I do remember inflation was so bad that common wisdom was to get as many credit cards as possible and buy as much stuff as possible as quick as possible.

This has to happen QE cannot last forever. The market is strong and so is the economy, people just have to understand that non existent interest rates will not continue.  

Algorithms taking over and causing mayhem. 

The stock market may be down, Bitcoin may be down, but I'm still pulling in the same rents from my properties.

I have a lot of my retirement plans in cash now. I sold half my stock shares and am holding the money is a nearly all cash fund. So I am hoping for a real strong downturn. Buy low and sell decades from now. 

I also have actual cash, not tied up into a retirement.
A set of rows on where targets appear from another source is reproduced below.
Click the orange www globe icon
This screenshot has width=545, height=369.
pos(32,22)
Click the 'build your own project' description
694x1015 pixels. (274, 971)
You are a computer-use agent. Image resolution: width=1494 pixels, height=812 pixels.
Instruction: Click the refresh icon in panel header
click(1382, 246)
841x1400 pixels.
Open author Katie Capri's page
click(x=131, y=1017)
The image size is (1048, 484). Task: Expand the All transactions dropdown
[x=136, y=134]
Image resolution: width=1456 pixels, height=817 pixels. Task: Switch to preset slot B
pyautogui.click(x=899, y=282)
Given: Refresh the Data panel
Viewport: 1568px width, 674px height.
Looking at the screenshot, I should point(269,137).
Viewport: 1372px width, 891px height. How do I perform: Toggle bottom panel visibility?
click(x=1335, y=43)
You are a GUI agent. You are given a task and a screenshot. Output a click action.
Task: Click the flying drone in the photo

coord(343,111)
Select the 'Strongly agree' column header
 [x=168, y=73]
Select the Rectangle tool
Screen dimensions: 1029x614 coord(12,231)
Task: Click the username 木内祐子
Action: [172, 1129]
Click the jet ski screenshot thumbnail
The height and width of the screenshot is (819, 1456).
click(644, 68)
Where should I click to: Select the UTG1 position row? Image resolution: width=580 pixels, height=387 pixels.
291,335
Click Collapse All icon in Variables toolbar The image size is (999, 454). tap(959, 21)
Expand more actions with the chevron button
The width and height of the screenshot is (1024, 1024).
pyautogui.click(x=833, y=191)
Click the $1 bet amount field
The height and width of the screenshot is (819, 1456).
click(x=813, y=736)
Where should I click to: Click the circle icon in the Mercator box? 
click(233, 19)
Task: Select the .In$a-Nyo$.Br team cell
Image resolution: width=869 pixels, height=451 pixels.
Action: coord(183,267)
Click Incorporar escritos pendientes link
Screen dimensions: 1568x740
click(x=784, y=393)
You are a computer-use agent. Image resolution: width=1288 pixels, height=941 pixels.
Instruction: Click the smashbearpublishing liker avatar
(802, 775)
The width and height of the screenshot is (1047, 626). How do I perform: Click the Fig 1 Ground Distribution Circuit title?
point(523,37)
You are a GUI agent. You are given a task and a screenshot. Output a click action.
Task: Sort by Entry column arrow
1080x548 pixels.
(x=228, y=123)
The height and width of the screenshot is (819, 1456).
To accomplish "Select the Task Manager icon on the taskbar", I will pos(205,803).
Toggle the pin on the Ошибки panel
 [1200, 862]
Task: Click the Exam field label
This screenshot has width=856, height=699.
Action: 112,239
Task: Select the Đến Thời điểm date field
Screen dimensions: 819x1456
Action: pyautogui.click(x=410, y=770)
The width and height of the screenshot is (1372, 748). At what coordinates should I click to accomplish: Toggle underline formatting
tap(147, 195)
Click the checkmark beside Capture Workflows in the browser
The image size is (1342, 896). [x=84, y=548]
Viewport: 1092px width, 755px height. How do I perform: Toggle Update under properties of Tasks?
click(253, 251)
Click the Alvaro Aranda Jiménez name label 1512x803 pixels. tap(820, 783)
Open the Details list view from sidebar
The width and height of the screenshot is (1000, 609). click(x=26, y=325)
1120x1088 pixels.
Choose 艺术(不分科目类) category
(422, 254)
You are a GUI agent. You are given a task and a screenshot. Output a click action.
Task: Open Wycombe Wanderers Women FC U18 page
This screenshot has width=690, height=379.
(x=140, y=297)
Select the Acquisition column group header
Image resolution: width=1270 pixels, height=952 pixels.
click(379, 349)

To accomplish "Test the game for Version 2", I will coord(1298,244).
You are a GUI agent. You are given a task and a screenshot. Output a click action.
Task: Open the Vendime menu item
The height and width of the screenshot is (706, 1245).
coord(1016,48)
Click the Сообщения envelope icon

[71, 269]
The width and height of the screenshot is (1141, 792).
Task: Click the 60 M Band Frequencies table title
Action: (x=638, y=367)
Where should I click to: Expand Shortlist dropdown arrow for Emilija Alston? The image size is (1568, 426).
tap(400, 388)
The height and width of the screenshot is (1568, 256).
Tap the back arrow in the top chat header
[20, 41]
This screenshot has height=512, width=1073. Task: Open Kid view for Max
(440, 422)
I was hoping to find the right deal to put that into real estate.  But if there is a large enough drop in the stock market, real estate can wait. 

I agree with @Jimmy Dudley rates have to go up and its a good thing, because now the Fed has a major tool of monetary policy back in its toolbag. 

Quantitative Easing, while needed, also had some second and third order effects, like obscuring the national debt, that don't help the nation in the long run. I don't think a lot of people realized how close we came and what the implications would have been for negative rates. Look at the impacts from Europe and Japan in 2014-2016

@Matt M. is right, a portion of this decline is due to large institutional investors, think pensions funds, insurance companies..., having to make sub optimal decisions based on their bylaws. 

However I disagree with @Jon Holdman about the high rates and inflation of the 1970's-1980's. Stagflation a totally different beast than we have now.

Also, how much talk of a bubble and correction have you heard recently? This could be a bit of a self fulfilling prophecy. Lots of nervous people just itching for the first sign of something bad to happen.

Originally posted by @Dawn Anastasi :

The stock market may be down, Bitcoin may be down, but I'm still pulling in the same rents from my properties.

Dividends remain the same, valuations change. 

E.g. Coke didn't change its dividend (i.e. rental income remained the same), only price changed. 

If we get another big drop soon I'll start upping my monthly contributions to the IRA/529/401k.

I think there is too much emotion in the market at the moment from everyone basing their trading decisions off of news events. Monday was a great play if you are a day trader focused on capitulation and news based market trends. Everything may change but human emotion will remain the same. Between the DOW and the Crytopocalypse, expect people to be trading purely out of fear and emotion for the next month IMHO as a former trader.